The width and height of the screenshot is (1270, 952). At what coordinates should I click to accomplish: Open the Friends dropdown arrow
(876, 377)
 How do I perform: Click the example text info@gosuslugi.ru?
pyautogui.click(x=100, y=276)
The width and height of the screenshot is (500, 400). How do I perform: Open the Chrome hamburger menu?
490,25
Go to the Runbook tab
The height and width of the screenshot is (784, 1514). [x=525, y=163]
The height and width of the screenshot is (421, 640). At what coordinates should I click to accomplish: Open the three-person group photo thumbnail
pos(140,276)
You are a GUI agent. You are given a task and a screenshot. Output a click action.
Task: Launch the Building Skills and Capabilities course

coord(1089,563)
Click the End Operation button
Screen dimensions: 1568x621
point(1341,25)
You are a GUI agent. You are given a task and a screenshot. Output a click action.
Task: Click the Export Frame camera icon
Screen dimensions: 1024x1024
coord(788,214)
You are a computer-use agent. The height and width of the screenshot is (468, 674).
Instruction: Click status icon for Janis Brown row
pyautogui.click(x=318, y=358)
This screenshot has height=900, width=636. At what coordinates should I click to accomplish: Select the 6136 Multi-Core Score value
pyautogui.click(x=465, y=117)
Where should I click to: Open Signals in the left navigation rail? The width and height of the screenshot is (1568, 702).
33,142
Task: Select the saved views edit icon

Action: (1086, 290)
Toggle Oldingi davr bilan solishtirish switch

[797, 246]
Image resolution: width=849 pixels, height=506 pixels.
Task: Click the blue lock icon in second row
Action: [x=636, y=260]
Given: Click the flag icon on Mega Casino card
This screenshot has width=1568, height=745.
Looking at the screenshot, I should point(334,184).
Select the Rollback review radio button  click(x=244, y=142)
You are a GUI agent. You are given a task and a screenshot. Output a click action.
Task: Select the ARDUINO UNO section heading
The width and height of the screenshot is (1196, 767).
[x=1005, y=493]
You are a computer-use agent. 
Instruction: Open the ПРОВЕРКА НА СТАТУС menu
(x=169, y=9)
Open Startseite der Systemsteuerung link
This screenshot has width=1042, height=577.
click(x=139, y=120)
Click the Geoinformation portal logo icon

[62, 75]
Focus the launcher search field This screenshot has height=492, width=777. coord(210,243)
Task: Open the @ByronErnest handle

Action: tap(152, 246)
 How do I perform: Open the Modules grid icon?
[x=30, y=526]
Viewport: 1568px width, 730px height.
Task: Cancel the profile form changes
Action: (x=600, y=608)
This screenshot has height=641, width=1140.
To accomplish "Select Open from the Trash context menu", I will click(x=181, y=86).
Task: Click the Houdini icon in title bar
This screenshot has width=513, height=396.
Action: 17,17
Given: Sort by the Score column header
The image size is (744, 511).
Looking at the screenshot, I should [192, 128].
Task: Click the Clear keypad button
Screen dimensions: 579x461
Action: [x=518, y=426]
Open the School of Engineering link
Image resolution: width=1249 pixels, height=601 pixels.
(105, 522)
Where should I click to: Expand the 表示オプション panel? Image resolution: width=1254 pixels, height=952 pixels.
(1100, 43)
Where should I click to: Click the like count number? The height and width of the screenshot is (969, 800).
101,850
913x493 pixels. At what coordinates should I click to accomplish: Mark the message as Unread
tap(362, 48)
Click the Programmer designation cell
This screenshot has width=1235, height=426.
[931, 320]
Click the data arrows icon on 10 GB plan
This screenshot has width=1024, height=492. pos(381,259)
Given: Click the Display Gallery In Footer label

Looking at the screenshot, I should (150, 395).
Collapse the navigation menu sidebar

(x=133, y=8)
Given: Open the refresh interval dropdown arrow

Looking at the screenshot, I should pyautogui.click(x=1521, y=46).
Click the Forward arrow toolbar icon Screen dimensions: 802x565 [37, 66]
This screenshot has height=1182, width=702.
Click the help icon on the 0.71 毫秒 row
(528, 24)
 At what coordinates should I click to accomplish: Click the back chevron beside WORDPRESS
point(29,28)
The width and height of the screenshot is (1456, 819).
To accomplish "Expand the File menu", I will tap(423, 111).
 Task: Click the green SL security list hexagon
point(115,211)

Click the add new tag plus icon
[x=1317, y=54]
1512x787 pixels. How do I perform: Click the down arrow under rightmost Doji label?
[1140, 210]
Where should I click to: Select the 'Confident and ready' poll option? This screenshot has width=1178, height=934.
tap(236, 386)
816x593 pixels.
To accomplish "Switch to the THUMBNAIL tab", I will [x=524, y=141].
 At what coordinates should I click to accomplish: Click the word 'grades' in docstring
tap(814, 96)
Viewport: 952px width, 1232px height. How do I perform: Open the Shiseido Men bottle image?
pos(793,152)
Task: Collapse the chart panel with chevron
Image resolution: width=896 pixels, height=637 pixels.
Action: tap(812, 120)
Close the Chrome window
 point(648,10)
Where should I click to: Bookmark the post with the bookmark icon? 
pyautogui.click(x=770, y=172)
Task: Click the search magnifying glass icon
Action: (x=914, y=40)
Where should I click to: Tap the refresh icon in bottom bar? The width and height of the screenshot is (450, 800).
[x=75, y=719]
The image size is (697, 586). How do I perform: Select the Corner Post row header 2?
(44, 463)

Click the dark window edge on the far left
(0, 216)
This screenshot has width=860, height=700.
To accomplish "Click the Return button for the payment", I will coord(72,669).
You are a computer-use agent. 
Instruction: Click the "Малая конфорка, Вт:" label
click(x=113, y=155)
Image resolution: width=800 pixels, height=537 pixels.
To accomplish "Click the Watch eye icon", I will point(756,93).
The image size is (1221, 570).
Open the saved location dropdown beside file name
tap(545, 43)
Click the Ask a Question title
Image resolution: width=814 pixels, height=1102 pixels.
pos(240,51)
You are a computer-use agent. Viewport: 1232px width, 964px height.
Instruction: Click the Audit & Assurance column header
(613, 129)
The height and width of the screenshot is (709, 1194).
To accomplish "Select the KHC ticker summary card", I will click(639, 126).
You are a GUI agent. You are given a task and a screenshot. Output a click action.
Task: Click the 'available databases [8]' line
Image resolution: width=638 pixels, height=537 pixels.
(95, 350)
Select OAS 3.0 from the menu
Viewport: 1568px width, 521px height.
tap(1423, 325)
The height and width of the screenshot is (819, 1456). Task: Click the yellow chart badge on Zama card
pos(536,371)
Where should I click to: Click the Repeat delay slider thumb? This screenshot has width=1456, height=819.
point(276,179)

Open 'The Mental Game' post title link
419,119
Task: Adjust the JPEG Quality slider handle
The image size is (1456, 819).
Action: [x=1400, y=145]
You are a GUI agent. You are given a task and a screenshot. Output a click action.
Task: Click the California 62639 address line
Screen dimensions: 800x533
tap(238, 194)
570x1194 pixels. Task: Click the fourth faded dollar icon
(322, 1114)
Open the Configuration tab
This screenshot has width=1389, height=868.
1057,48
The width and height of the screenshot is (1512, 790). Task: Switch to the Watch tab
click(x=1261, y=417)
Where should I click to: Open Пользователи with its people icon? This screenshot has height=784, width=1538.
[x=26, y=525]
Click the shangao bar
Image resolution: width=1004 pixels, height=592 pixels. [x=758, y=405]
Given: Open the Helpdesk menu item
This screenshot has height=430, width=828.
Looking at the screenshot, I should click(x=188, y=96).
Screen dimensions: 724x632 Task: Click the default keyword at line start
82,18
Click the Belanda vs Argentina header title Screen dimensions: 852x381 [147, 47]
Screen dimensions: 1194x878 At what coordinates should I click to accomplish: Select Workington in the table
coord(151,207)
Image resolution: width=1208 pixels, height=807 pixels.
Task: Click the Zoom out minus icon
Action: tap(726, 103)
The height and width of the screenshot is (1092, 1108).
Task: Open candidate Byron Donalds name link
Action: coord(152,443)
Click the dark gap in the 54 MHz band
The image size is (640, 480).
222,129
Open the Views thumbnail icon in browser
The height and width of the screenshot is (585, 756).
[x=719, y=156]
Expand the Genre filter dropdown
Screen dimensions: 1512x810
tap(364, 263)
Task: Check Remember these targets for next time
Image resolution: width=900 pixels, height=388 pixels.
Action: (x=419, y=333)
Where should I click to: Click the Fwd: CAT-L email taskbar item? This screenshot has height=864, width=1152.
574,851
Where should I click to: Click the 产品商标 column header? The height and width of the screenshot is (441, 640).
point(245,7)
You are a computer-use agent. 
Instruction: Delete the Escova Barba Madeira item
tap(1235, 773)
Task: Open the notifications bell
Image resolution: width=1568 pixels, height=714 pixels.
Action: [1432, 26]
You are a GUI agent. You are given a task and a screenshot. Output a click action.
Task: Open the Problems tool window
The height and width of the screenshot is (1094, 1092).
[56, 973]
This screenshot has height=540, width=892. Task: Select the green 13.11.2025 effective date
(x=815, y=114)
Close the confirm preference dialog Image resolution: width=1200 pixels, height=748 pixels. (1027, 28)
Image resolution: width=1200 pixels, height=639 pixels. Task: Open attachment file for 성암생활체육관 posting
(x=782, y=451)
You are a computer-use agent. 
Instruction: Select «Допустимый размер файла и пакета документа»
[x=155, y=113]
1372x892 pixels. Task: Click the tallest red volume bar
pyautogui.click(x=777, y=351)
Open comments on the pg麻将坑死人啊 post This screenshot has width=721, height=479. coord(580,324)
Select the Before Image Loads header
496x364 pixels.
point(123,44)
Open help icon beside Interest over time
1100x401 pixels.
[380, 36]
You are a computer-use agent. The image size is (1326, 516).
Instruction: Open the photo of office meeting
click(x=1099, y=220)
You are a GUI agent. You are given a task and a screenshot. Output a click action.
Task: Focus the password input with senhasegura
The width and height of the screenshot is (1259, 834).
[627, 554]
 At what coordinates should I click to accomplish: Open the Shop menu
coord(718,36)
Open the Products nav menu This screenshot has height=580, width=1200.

Directions: Can you copy out the records again, beginning at the line that contains "1372x892 pixels. Task: Click" and stopping after the line that contains "point(123,44)"? Keep every request line, and add 24 to each coordinate in the answers.

Correct response:
1372x892 pixels. Task: Click the tallest red volume bar
pyautogui.click(x=801, y=375)
Open comments on the pg麻将坑死人啊 post This screenshot has width=721, height=479. coord(604,348)
Select the Before Image Loads header
496x364 pixels.
point(147,68)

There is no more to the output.